WILLIAM TAYLOR: They know the Clinton administration like a harp, and every time they move to the brink, they back off, they get concessions from the U.S., and that's something I don't think Sig and I agree on. The basic problem with the North Koreans is not that we haven't in the October 1994 nuclear framework accord taken away sanctions against North Korea. The problem is they have not lived up to what they signed in the agreement to go back in a North-South dialogue. They said they would "when the atmosphere was appropriate." Guess who will decide when the atmosphere is appropriate: the North Koreans.

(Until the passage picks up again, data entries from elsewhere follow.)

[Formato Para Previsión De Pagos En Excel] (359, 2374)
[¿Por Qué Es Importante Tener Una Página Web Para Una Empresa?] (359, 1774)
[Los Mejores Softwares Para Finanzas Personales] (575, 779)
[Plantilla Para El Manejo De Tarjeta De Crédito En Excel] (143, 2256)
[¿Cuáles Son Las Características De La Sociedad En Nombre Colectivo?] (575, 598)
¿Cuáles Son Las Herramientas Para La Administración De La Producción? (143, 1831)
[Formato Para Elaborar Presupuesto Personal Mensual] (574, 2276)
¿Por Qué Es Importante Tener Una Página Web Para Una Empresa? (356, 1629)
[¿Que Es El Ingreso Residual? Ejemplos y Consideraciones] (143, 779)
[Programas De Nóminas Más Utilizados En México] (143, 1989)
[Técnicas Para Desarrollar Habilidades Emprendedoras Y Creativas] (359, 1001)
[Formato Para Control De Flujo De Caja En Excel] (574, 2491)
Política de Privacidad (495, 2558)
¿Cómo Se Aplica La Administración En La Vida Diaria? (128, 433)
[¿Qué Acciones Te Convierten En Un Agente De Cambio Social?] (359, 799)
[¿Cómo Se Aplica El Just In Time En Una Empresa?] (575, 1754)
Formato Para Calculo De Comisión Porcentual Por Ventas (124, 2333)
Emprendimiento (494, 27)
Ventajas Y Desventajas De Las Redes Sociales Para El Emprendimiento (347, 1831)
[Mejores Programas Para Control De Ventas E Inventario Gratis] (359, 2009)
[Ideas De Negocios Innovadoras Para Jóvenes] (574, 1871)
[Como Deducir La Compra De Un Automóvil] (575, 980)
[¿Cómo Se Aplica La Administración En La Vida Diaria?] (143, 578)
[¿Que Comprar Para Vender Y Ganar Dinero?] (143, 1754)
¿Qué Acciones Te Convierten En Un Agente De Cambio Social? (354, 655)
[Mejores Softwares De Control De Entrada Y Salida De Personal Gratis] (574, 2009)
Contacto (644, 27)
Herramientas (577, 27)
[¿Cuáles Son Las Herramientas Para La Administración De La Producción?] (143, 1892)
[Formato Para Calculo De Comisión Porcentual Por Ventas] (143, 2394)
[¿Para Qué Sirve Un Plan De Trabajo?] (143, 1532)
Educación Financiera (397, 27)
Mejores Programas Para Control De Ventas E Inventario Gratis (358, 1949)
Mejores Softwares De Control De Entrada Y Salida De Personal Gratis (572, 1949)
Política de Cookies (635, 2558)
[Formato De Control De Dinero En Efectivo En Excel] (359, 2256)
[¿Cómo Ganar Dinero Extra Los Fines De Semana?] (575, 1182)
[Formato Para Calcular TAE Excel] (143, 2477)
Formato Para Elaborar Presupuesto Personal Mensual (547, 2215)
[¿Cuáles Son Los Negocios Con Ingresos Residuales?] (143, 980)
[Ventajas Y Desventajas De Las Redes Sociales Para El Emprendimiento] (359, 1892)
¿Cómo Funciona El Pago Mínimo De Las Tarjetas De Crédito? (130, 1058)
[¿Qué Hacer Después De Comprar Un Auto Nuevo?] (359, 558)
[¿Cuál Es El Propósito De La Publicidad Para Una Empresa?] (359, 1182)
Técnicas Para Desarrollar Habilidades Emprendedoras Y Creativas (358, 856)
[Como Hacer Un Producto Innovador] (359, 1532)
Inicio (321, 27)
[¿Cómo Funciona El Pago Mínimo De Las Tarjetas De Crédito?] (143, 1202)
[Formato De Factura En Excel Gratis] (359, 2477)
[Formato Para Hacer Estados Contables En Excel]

ELIZABETH FARNSWORTH: Okay. We have a short amount of time for your response.
SELIG HARRISON: The United States--
ELIZABETH FARNSWORTH: Thirty seconds.
SELIG HARRISON: The United States' interest in the Korean Peninsula is stability; it is not in having a collapse of North Korea that could lead to refugees, boat people, billions of dollars of reconstruction money. It is in our interest to cooperate with North Korea if it's willing to undertake reforms, if it's willing to liberalize its foreign economic relations, and it is. And that's why we should be, as we are, pushing North Korea to come into dialogue with the United States and with South Korea. North Korea wants that dialogue, and that's why I think we're going to engage North Korea--
ELIZABETH FARNSWORTH: That's all the time we have.
WILLIAM TAYLOR: That's like engaging a rattlesnake.
ELIZABETH FARNSWORTH: Thank you, gentlemen, very much.